• Written problem:
Please lay out every line of the listing below as a Markdown table with the columns Row and Listing line, numbering each row and leaving out blank lines.
#####
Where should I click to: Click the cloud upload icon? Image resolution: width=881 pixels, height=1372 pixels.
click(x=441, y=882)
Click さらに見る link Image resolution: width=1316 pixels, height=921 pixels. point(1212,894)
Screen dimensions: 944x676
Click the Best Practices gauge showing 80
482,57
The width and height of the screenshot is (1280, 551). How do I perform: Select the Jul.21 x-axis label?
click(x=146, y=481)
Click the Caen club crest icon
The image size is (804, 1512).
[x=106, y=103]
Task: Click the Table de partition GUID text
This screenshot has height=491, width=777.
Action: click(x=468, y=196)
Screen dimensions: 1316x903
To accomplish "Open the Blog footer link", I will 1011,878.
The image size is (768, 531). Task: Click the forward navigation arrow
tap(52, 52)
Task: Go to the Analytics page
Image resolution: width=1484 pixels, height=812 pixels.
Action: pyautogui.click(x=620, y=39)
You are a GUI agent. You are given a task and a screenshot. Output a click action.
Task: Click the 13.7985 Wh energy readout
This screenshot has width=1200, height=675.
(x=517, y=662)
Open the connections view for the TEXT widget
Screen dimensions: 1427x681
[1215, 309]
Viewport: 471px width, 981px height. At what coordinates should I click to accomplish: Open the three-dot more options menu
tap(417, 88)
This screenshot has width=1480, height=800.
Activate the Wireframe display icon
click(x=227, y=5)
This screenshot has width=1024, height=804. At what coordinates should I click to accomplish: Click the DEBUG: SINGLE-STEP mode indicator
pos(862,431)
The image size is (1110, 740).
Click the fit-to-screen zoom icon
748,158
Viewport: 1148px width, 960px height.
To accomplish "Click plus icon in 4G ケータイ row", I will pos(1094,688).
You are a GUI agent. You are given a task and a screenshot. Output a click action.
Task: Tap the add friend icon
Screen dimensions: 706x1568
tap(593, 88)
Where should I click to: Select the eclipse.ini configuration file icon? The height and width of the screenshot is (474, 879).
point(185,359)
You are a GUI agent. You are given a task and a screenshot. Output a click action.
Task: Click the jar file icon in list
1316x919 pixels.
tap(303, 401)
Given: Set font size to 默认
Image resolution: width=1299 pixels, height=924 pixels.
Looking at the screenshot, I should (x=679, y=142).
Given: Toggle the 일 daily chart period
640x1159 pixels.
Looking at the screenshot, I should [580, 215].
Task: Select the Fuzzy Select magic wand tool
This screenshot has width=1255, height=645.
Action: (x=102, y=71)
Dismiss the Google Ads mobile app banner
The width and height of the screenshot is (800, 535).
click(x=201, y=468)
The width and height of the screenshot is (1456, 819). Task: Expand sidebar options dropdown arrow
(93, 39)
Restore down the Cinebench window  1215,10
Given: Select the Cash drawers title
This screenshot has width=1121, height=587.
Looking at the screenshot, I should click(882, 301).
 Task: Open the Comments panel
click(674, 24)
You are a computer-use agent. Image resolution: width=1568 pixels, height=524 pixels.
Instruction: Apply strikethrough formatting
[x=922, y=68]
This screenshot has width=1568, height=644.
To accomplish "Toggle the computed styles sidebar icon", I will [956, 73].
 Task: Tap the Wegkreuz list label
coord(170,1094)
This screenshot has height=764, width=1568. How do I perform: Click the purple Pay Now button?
#####
• Solution for this exercise:
| Row | Listing line |
|---|---|
| 1 | Where should I click to: Click the cloud upload icon? Image resolution: width=881 pixels, height=1372 pixels. |
| 2 | click(x=441, y=882) |
| 3 | Click さらに見る link Image resolution: width=1316 pixels, height=921 pixels. point(1212,894) |
| 4 | Screen dimensions: 944x676 |
| 5 | Click the Best Practices gauge showing 80 |
| 6 | 482,57 |
| 7 | The width and height of the screenshot is (1280, 551). How do I perform: Select the Jul.21 x-axis label? |
| 8 | click(x=146, y=481) |
| 9 | Click the Caen club crest icon |
| 10 | The image size is (804, 1512). |
| 11 | [x=106, y=103] |
| 12 | Task: Click the Table de partition GUID text |
| 13 | This screenshot has height=491, width=777. |
| 14 | Action: click(x=468, y=196) |
| 15 | Screen dimensions: 1316x903 |
| 16 | To accomplish "Open the Blog footer link", I will 1011,878. |
| 17 | The image size is (768, 531). Task: Click the forward navigation arrow |
| 18 | tap(52, 52) |
| 19 | Task: Go to the Analytics page |
| 20 | Image resolution: width=1484 pixels, height=812 pixels. |
| 21 | Action: pyautogui.click(x=620, y=39) |
| 22 | You are a GUI agent. You are given a task and a screenshot. Output a click action. |
| 23 | Task: Click the 13.7985 Wh energy readout |
| 24 | This screenshot has width=1200, height=675. |
| 25 | (x=517, y=662) |
| 26 | Open the connections view for the TEXT widget |
| 27 | Screen dimensions: 1427x681 |
| 28 | [1215, 309] |
| 29 | Viewport: 471px width, 981px height. At what coordinates should I click to accomplish: Open the three-dot more options menu |
| 30 | tap(417, 88) |
| 31 | This screenshot has width=1480, height=800. |
| 32 | Activate the Wireframe display icon |
| 33 | click(x=227, y=5) |
| 34 | This screenshot has width=1024, height=804. At what coordinates should I click to accomplish: Click the DEBUG: SINGLE-STEP mode indicator |
| 35 | pos(862,431) |
| 36 | The image size is (1110, 740). |
| 37 | Click the fit-to-screen zoom icon |
| 38 | 748,158 |
| 39 | Viewport: 1148px width, 960px height. |
| 40 | To accomplish "Click plus icon in 4G ケータイ row", I will pos(1094,688). |
| 41 | You are a GUI agent. You are given a task and a screenshot. Output a click action. |
| 42 | Task: Tap the add friend icon |
| 43 | Screen dimensions: 706x1568 |
| 44 | tap(593, 88) |
| 45 | Where should I click to: Select the eclipse.ini configuration file icon? The height and width of the screenshot is (474, 879). |
| 46 | point(185,359) |
| 47 | You are a GUI agent. You are given a task and a screenshot. Output a click action. |
| 48 | Task: Click the jar file icon in list |
| 49 | 1316x919 pixels. |
| 50 | tap(303, 401) |
| 51 | Given: Set font size to 默认 |
| 52 | Image resolution: width=1299 pixels, height=924 pixels. |
| 53 | Looking at the screenshot, I should (x=679, y=142). |
| 54 | Given: Toggle the 일 daily chart period |
| 55 | 640x1159 pixels. |
| 56 | Looking at the screenshot, I should [580, 215]. |
| 57 | Task: Select the Fuzzy Select magic wand tool |
| 58 | This screenshot has width=1255, height=645. |
| 59 | Action: (x=102, y=71) |
| 60 | Dismiss the Google Ads mobile app banner |
| 61 | The width and height of the screenshot is (800, 535). |
| 62 | click(x=201, y=468) |
| 63 | The width and height of the screenshot is (1456, 819). Task: Expand sidebar options dropdown arrow |
| 64 | (93, 39) |
| 65 | Restore down the Cinebench window  1215,10 |
| 66 | Given: Select the Cash drawers title |
| 67 | This screenshot has width=1121, height=587. |
| 68 | Looking at the screenshot, I should click(882, 301). |
| 69 |  Task: Open the Comments panel |
| 70 | click(674, 24) |
| 71 | You are a computer-use agent. Image resolution: width=1568 pixels, height=524 pixels. |
| 72 | Instruction: Apply strikethrough formatting |
| 73 | [x=922, y=68] |
| 74 | This screenshot has width=1568, height=644. |
| 75 | To accomplish "Toggle the computed styles sidebar icon", I will [956, 73]. |
| 76 |  Task: Tap the Wegkreuz list label |
| 77 | coord(170,1094) |
| 78 | This screenshot has height=764, width=1568. How do I perform: Click the purple Pay Now button? |